Braucht man überhaupt noch Regisseure in der Oper?

Sehr geehrtes Kulturamt!
Mir ist in diesem Festspielsommer aufgefallen, dass Ihr Medium über zwei Opernaufführungen in Salzburg besonders euphorisch berichtet hat: Mozarts „Mitridate“ und seine „Zaide“. Da sich dabei um halbszenische Produktionen handelte, also keine richtigen Inszenierungen, und man damit offenbar Erfolg hat, stelle ich hiermit den Antrag, dass künftig jede zweite Aufführung bei Festivals oder in einem Opernhaus konzertant oder höchstens semiszenisch sein muss. Wenn sich diese eitlen Regisseure endlich nicht mehr selbst und auf Kosten der Werke verwirklichen können, werde auch ich wieder die eine oder andere Aufführung besuchen. Es ist höchste Zeit, dass diese Scharlatane entlarvt werden.

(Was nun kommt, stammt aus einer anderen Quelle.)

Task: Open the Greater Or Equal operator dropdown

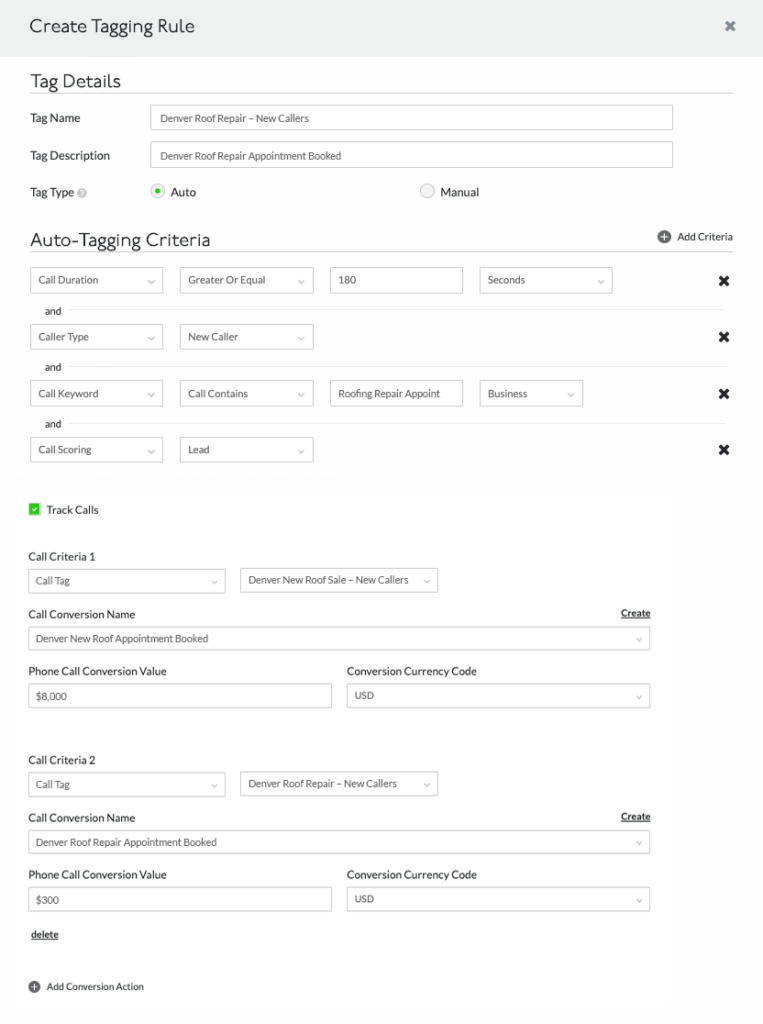Action: coord(246,280)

Mit musikalischen Grüßen, W. S.
Sehr geehrter W. S.,
vielen Dank für Ihr Schreiben und für Ihren Antrag, dessen Einlangen wir hiermit bestätigen (Geschäftszahl 15/2025). Sie haben es völlig richtig beobachtet, und wir können hiermit amtlich bestätigen: die von Ihnen erwähnten Aufführungen waren Preziosen im Festspielprogramm. Das ist erfreulich, weil es zeigt, dass man mit kleinerem Aufwand Großes erreichen kann. Die enorme Zustimmung führen wir auch darauf zurück, dass die wenigsten Menschen diese Werke kennen, die p. t. Besucher also froh waren, diese einmal zu hören.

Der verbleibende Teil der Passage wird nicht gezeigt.